Jersey now has an international obligation to emit no more carbon than it can capture by 2050.
Days after the States Assembly backed the Government’s Carbon Neutral Roadmap, which charts a course towards that target, the Paris Agreement on climate change has formally been extended to Jersey.
The Government announced last November that it had applied to the UK for the international agreement, signed in 2015, to cover the island.
External Relations Minister Ian Gorst made the application to UK Energy Minister Greg Hands at the COP26 conference in Glasgow.
Now Foreign Secretary Liz Truss has approved the move, meaning that the terms of the legally binding Paris treaty – with its goal is to limit global warming to well below 2 degrees Celsius, and preferably to 1.5 degrees, compared to pre-industrial levels – now covers Jersey.
On Tuesday, Chief Minister John Le Fondré and Senator Gorst met Mr Hands to mark this extension.

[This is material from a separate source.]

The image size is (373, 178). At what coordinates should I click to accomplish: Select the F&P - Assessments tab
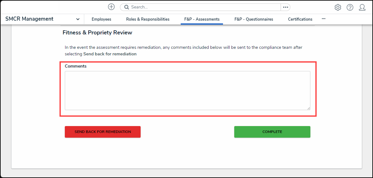[x=202, y=19]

Senator Gorst, said: “The extension of the Paris Agreement to Jersey demonstrates just how seriously the island takes its obligations to tackle the climate emergency at a domestic and international level.
“On behalf of Jersey, I would like to thank the UK Foreign Secretary and Secretary of State for Business, Energy and Industrial Strategy for recognising this and for affirming and supporting our request to be incorporated into the Paris Agreement framework.”
Some scientists have raised concerns that the Paris Agreement, now seven years old, is already out of date, especially as the amount of carbon dioxide in the atmosphere has kept rising since then.
Others, however, argue that such collective action, while not perfect, is the best hope of reducing emissions worldwide.
Last month, the UN’s Intergovernmental Panel on Climate Change said that, at the current rate of emissions, the world will burn through its remaining “carbon budget” by 2030 - putting the ambitious goal of keeping warming to 1.5 degrees Celsius irrevocably out of reach.
The 278-member panel said it was still technically possible, and even economically viable, for nations to curb carbon pollution on the scale that is required, although it added that it “cannot be achieved through incremental change.”
The States passed the Government's Carbon Neutral Roadmap last Friday.
Jersey is committed to reduce carbon dioxide by encouraging the electrification of transport and heating and low-carbon travel, promoting ‘green’ finance, and capturing greenhouse gasses by extending seagrass beds in the island’s 900 km2 of territorial waters.
Under the roadmap, all new diesel and petrol vehicles will be banned from 2030.
Pictured top: Chief Minister John Le Fondré and External Relations Minister Ian Gorst flank UK Minister of State for Energy and Clean Growth Greg Hands MP.